TIR-Learner combines multiple approaches to identify and classify TIR transposons:

  • Homology-based detection using curated reference libraries
  • De novo structural identification
  • Machine learning classification into TIR superfamilies

New in Version 3

Improved Efficiency

  • Reduced I/O operations through in-memory data processing using Pandas DataFrames
  • Multiprocessing support for both TIRvish and GRF tools
  • Optimized sequence processing algorithms

Enhanced Compatibility

  • Updated dependencies for better maintainability
  • New conda recipe for easier installation
  • Pytorch backend for the CNN model

New Features

  • Automatic genome file pre-scanning and validation
  • Checkpoint system for progress recovery
  • Overlap detection and simplification in results
  • Additional parallel execution modes
  • Progress tracking and verbose output options

Installation

Using Conda/Mamba (Recommended)

If you do not have conda/mamba installed, you are strongly recommended to use Miniforge.
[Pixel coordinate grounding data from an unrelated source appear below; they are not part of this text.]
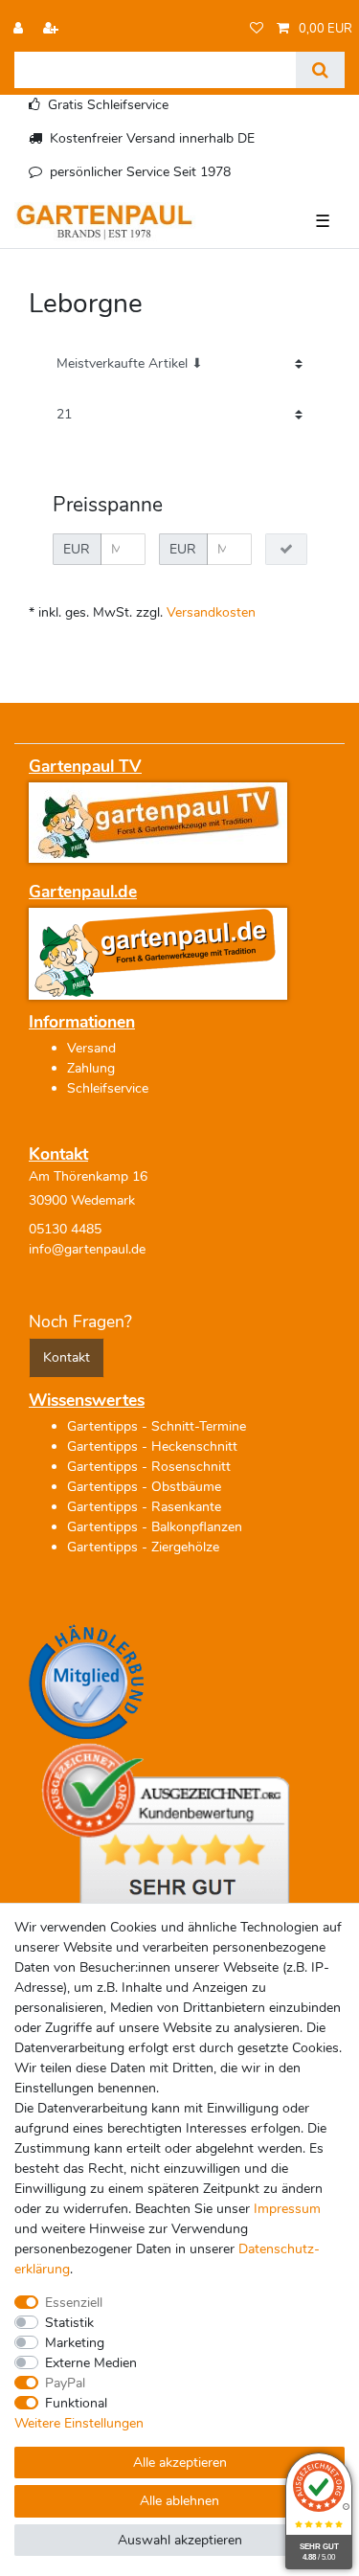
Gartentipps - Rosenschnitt (149, 1466)
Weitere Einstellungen (79, 2423)
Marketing (74, 2343)
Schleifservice (107, 1088)
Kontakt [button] (66, 1357)
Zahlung (91, 1068)
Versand (91, 1048)
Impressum (287, 2209)
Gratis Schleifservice (108, 105)
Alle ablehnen (179, 2501)
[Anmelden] (20, 29)
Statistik (69, 2323)
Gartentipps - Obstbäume (144, 1487)
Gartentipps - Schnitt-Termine (156, 1426)
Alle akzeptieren (180, 2462)
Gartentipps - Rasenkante (144, 1507)
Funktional (76, 2403)
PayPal (65, 2383)
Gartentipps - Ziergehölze (143, 1547)
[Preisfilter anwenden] (286, 549)
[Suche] (320, 70)
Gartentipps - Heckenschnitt (152, 1446)
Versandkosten (211, 612)
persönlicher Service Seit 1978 (140, 172)
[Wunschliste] (256, 29)
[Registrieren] (52, 29)
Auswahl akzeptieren (180, 2540)
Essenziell (73, 2303)
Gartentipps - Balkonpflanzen (154, 1527)
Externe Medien (91, 2363)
For more information, please refer to conda-forge/miniforge.

Note: In all installation commands, -c conda-forge MUST be specified before -c bioconda to ensure conda-forge is having higher priority over bioconda so that the latest packages are installed (according to Channels: Specifying channels when installing packages).

Install with a new environment

You can create a new environment with any name (we use TIRLearner_env as an example) and install TIR-Learner in it using the following one-liner command:

mamba create -n TIRLearner_env -c conda-forge -c bioconda tir-learner

Install in an existing environment

mamba install -c conda-forge -c bioconda tir-learner

Enforce PyTorch Build (CUDA or CPU-only)

Sometimes users may want to force PyTorch to use CPU only (or conversely force using CUDA). For example, while HPC nodes may have GPUs that trigger conda to automatically install CUDA-enabled PyTorch builds, users without GPU access permissions will encounter runtime errors while using TIR-Learner.
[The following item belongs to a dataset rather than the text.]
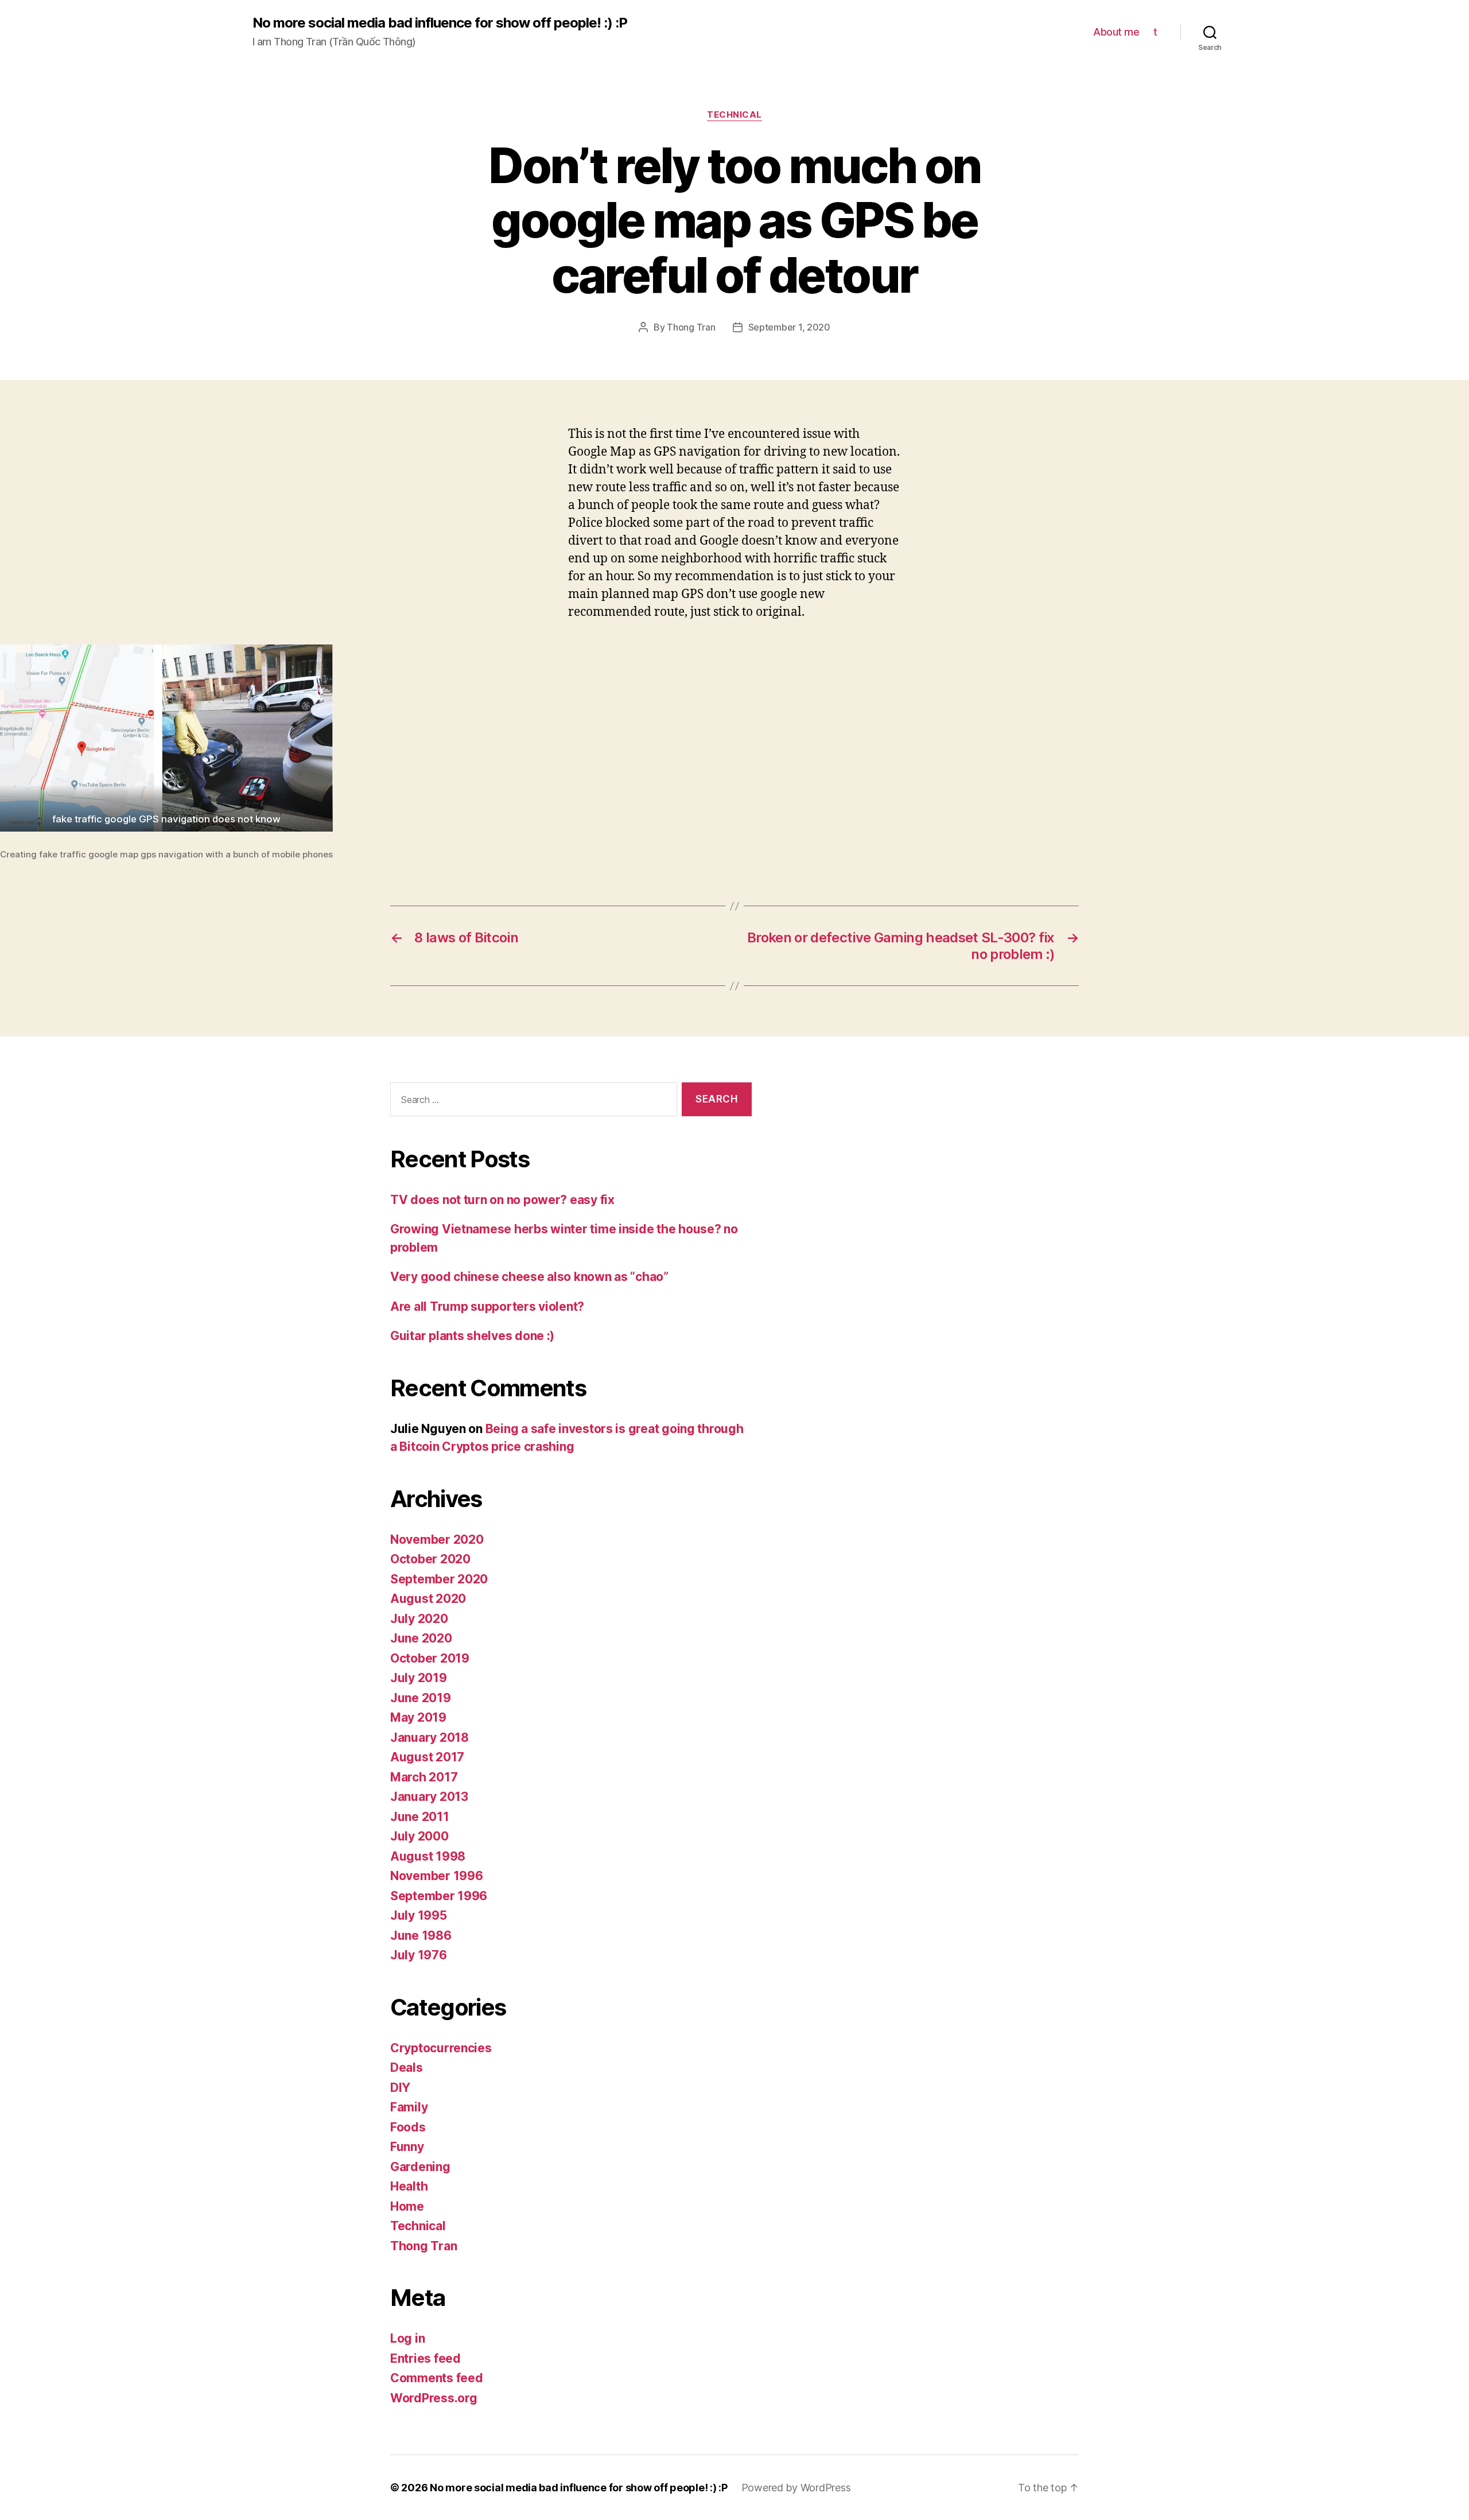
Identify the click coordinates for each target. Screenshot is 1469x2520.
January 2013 (429, 1796)
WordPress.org (433, 2398)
In such cases, you can specify a CPU-only PyTorch build by adding "pytorch=*=*cpu*" in the installation commands. For instance:

mamba create -n TIRLearner_env -c conda-forge -c bioconda tir-learner "pytorch=*=*cpu*"
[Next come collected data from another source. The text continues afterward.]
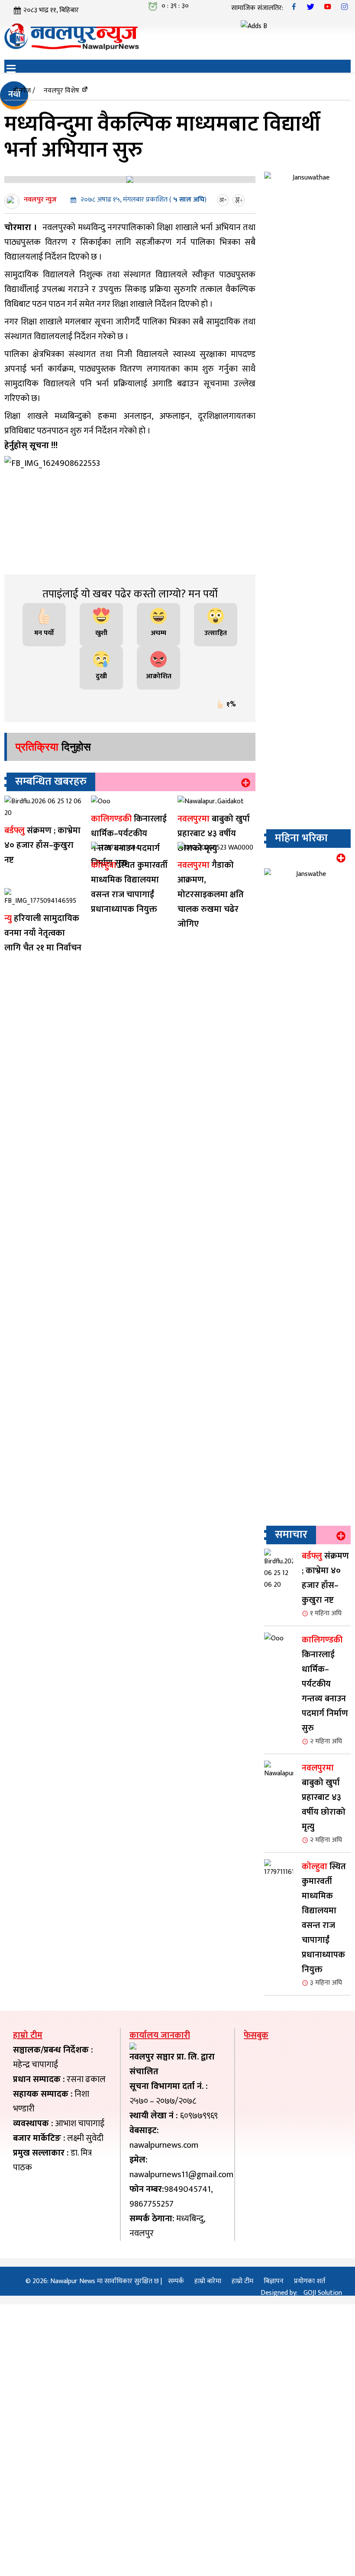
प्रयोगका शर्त (309, 2442)
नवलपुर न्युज (40, 199)
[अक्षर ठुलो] (239, 199)
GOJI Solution (322, 2454)
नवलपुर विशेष (61, 90)
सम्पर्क (176, 2442)
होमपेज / (24, 90)
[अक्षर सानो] (224, 199)
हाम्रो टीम (242, 2442)
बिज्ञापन (274, 2442)
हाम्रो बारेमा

Similarly, you can add "pytorch=*=*cuda*" in the installation commands to enforce CUDA usage.

Manual Installation

Clone the repository and install all the dependencies. TIR-Learner.py is the entry point of the program.

Dependencies

  • Python >=3.8
  • BLAST
  • GenomeTools (gt)
  • GRF (Generic Repeat Finder)
  • Required Python packages:
    • biopython
    • keras >=3.3.3
    • pandas
    • pytorch
    • regex
    • scikit-learn >=1.3
    • swifter

Usage

TIR-Learner [-h] [-v] -f GENOME_FILE -s SPECIES [-n GENOME_NAME] [-l LENGTH] [-p PROCESSOR] [-w WORKING_DIR] [-o OUTPUT_DIR] [-c [CHECKPOINT_DIR]] [--verbose] [-d] [--grf_path GRF_PATH] [--gt_path GT_PATH] [-a ADDITIONAL_ARGS]

Program Information

  • -h, --help
    • Show help message and exit
  • -v, --version
    • Show version information and exit

Required Arguments

  • -f, --genome_file

    • Genome file in FASTA format
    • Must be properly formatted with unique sequence names
  • -s, --species

    • Species specification for analysis
    • Options:
      • rice: Use rice-specific TIR reference library
      • maize: Use maize-specific TIR reference library
      • others: Use general analysis pipeline without species-specific references
    • Affects which processing path (Part A or B) will be used

Optional Arguments

Basic Configuration

  • -n, --genome_name (default: "TIR-Learner")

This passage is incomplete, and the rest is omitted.